Anchoring — the overweighting of initial information in subsequent judgment (Tversky & Kahneman, 1974) — arguably plays a crucial role in day-to-day diagnosis. Often, a single symptom, a reason to visit, can establish a centre of gravity around subsequent diagnostic processing employed by the psychiatrist. Additionally, confirmation bias — the selective seeking, weighting, and recall of evidence aligned with a previously existing hypothesis (Nickerson, 1998) — can manifest as leading questions probing symptoms aligned with the working diagnosis, whilst dismissing alternatives. This dynamic has proven to be bidirectional: studies demonstrated that psychiatrists exposed to tentative, preliminary diagnoses subsequently searched for confirmatory information rather than disconfirmatory information at significantly higher rates (Mendel et al., 2011).

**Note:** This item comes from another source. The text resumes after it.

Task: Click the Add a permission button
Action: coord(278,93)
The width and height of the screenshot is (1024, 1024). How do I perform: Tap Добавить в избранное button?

Furthermore, anchoring and confirmation bias are identified as the most consistently documented contributors to diagnostic error across medical specialties (Saposnik et al., 2016), although more research is suggested. Therefore, it is appropriate to consider the role of cognitive bias in decreasing recognition of disorders. Instead of recognising what the diagnostic system previously misses, misdiagnosis due to cognitive factors consistently causes double distortions; in conditions with high public salience — depression, anxiety, ADHD (Freckelton, 2018) — the anchor lands disproportionately compared to other possible conditions, stimulating over-diagnosis. On the other hand, in less culturally-legible presentations — male depression, adult autism, bipolar disorder often mistaken as a unipolar depressive episode (Swetlitz, 2021; O’Nions, 2023; Hirschfeld, 2001) — the same mechanism produces under-recognition or an entire misdiagnosis. The diagnostic gap left by the culturally unstable criteria is filled by individual clinicians’ intuition, shown as susceptible to biases and cultural visibility rather than reality. Yet, this distortion depends on criteria that are now more empirically anchored than before. Categories now draw on contemporary neurobiological evidence, which psychiatry once lacked, promoting more genuine pathology as a whole.

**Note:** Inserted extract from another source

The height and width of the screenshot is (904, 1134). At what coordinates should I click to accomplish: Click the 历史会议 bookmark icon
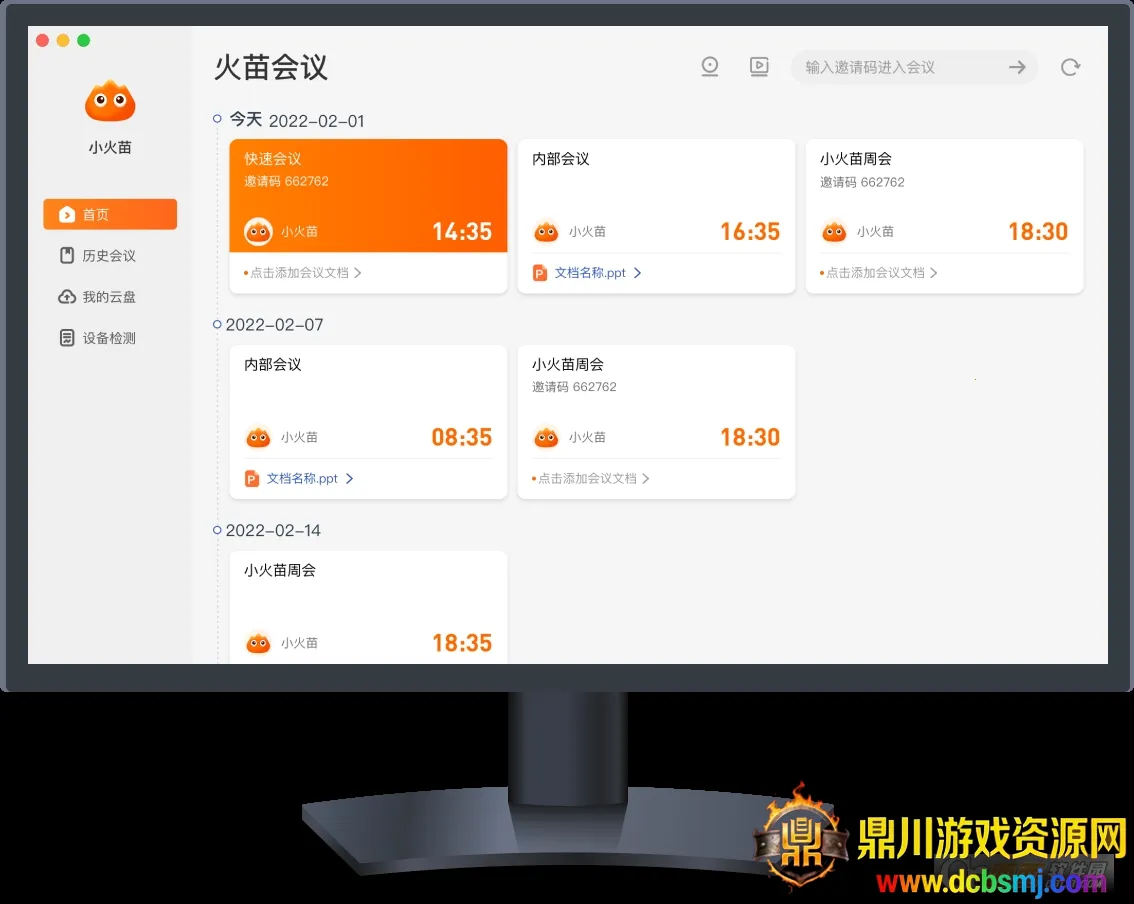[x=66, y=256]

Sociocultural Changes Impacting Diagnosis
It can be argued that diagnostic categories are not descriptions of pre-existing disorders. Instead, they are human terminology — categories that, when applied, feed into the experience of being classified as such. Once a category begins to culturally circulate, people shape their distress around it, leading to subsequent internalised presentation in order to conform to said category. This “looping” effect (Hacking, 1995) depicts how increasing diagnostic rates are produced from the wide circulation of a classification, generating ill populations as opposed to counting them.
The Hong Kong anorexia nervosa (AN) trajectory provides an exemplative case to support the theory. Longitudinal studies before the 1990s displayed a culturally distinct illustration of AN in Hong Kong — patients often reporting complaints such as bloating and loss of appetite, contrary to fat-phobic cognitions and body-image distortion core to the DSM criteria (Lee, 1991; Lee, Ho & Hsu, 1993). Suffering persisted physiologically, but did not conform to the traditional Western template for AN. A turning point was reached in November 1994 as fourteen-year-old Charlene Hsu Chi-Ying collapsed and died of AN on a Hong Kong street. In the years following this incident, symptomatology shifted: fat-phobia became central while somatic complaints decreased and the prevalence of AN increased. It could be argued that collectivist conceptions of AN had changed following Chi-Ying’s death, diagnostic criteria undergoing rapid westernisation (Watters, 2010) in conjunction with Hong Kong’s 1994 media cycle. This increased symptom prevalence could reflect broader social change, including the westernisation of disorders. Nevertheless, the outcome of the national paradigm shift (Kuhn, 1962) demonstrated better overall recognition as the clinical focus for AN shifted from overgeneral complaints to cognitive thinking and distortions.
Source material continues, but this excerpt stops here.